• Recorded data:
* * * * * * *

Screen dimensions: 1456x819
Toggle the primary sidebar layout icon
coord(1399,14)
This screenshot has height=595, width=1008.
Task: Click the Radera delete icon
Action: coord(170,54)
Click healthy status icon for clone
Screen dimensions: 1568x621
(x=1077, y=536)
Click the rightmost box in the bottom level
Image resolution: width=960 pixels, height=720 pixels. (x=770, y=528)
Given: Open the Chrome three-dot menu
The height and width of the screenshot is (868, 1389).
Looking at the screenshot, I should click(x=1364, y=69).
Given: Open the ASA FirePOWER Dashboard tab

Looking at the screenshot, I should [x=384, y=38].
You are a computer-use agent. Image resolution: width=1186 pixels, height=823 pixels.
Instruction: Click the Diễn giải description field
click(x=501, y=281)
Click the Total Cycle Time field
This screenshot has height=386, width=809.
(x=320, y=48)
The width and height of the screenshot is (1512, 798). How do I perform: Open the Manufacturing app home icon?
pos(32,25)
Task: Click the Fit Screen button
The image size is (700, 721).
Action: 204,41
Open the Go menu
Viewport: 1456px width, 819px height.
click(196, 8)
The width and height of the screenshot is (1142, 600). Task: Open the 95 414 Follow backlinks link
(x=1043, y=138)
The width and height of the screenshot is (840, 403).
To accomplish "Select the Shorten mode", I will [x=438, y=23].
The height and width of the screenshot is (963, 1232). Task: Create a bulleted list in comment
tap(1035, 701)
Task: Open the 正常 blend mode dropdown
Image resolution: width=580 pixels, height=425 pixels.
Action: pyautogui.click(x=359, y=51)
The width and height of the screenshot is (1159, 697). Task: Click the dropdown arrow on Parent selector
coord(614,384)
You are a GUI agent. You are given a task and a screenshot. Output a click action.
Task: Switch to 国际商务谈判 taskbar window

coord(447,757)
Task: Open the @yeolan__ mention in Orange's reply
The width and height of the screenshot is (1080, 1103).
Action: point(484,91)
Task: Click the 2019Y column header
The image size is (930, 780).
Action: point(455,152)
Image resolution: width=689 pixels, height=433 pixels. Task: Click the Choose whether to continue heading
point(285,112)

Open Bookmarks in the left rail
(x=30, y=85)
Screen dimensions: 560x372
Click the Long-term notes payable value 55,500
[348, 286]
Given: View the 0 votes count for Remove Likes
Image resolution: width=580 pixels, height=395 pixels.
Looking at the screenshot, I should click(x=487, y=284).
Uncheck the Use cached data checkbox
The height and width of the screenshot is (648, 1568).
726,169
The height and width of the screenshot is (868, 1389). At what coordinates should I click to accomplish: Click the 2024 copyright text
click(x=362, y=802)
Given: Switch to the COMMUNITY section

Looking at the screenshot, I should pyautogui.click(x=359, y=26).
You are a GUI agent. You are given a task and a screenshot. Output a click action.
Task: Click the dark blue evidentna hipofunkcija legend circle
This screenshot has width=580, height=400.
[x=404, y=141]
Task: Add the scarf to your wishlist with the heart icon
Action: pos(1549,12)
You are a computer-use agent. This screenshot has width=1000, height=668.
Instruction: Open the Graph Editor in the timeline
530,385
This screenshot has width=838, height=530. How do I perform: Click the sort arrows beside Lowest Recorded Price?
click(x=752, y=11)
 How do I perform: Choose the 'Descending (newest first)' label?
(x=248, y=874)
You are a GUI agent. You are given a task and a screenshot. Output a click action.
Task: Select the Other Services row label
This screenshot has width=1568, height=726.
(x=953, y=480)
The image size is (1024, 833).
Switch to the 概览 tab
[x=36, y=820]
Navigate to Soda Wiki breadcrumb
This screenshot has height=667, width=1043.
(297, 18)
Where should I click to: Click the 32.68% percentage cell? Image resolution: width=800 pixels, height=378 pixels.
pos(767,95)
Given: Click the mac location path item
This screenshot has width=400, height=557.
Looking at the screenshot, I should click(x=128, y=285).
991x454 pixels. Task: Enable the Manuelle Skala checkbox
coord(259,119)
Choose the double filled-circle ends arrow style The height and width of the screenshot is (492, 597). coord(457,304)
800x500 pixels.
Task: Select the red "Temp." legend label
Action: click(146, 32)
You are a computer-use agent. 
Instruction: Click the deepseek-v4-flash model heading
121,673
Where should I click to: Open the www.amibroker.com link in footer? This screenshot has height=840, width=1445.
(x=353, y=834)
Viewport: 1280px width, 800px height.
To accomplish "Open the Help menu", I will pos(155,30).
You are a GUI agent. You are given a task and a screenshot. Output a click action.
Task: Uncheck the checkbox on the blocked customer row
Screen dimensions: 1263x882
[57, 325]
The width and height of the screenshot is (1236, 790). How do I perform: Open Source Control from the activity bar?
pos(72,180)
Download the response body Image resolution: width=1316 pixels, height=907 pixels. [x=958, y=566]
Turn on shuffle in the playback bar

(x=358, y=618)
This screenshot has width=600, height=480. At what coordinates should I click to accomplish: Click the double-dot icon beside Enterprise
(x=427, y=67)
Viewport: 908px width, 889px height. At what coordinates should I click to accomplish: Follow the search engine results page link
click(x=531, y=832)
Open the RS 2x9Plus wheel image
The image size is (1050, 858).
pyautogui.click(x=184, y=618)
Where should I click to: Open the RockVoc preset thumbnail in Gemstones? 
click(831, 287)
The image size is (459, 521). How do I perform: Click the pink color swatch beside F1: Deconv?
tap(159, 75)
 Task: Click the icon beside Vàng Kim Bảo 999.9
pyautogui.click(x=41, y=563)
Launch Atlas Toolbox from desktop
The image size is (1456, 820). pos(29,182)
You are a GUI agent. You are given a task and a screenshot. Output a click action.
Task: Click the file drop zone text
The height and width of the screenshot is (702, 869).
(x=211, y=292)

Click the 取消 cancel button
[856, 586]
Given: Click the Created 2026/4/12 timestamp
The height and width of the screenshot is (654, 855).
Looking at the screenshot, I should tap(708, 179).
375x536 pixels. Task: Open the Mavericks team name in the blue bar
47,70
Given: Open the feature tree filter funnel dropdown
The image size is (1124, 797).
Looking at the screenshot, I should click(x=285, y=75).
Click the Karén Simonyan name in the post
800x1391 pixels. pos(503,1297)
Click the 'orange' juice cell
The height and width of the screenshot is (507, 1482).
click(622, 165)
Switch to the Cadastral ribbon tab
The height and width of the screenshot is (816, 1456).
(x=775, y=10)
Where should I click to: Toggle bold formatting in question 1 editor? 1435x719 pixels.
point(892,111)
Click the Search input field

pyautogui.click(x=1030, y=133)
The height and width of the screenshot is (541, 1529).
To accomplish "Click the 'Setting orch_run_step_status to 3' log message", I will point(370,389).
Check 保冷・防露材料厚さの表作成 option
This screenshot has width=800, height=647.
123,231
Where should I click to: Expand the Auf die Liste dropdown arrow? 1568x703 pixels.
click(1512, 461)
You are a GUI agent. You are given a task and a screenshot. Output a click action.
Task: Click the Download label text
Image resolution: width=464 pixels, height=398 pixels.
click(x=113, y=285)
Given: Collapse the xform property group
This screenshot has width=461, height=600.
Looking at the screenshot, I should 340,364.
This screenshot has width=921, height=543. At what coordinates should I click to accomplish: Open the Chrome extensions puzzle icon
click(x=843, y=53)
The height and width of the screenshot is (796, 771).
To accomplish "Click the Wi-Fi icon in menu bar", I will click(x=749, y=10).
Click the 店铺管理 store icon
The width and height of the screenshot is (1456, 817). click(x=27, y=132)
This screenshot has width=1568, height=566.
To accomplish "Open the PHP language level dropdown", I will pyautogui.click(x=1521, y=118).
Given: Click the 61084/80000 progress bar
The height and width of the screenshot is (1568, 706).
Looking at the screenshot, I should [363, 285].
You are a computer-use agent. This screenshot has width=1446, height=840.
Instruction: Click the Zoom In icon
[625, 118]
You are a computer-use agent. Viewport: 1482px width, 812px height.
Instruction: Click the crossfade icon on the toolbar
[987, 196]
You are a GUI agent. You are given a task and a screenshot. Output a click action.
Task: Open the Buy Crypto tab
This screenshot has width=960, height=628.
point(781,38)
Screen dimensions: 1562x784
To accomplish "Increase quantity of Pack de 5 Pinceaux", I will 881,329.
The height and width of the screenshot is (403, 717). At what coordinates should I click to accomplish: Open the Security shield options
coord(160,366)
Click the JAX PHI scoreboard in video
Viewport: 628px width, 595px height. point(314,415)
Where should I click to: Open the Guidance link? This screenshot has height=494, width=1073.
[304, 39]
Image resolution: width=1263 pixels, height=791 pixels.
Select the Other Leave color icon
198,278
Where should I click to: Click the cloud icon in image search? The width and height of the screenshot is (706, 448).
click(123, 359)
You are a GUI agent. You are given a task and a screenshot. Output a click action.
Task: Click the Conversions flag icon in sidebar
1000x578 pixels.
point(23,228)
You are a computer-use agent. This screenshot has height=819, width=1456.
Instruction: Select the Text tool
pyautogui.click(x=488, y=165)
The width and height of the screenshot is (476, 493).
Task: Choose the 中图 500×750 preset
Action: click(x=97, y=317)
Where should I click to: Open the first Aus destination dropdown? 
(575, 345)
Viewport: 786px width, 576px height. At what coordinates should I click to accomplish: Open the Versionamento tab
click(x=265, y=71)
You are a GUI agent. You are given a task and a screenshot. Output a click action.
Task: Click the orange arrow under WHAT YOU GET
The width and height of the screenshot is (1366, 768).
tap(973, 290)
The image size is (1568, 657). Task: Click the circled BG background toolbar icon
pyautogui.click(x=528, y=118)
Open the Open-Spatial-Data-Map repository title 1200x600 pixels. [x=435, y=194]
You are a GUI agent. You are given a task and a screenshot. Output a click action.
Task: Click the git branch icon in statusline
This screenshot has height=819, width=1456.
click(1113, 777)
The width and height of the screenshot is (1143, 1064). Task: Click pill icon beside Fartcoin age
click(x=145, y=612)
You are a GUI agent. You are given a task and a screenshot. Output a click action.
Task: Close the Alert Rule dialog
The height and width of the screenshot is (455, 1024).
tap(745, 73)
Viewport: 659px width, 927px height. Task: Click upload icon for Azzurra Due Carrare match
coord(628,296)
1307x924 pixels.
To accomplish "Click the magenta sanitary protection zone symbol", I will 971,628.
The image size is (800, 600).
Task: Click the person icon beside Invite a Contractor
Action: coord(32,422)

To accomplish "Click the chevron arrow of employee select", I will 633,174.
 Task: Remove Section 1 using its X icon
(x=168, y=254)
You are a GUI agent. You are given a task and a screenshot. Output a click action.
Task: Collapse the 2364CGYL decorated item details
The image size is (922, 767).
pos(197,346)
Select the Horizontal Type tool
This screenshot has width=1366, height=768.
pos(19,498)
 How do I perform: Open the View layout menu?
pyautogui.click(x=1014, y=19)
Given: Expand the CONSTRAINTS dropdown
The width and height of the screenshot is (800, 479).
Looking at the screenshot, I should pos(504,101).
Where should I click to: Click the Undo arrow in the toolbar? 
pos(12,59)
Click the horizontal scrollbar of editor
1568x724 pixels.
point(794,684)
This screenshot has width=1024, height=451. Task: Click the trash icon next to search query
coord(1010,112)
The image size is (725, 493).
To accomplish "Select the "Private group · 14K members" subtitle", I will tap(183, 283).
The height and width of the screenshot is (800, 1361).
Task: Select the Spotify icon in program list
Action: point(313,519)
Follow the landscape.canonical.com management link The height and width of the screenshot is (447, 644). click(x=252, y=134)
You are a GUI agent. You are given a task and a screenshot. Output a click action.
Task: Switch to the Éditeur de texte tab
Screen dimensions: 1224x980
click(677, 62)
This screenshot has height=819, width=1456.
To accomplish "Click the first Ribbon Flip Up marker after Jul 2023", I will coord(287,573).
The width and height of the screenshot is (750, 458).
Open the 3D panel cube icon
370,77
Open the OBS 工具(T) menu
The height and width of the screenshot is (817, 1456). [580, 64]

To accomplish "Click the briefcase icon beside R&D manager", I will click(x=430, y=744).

* * * * * * *

• Exercise brief: Pull out each line above that contains the word "Collapse" and copy those lines in full.

• Solution below:
Given: Collapse the xform property group
Task: Collapse the 2364CGYL decorated item details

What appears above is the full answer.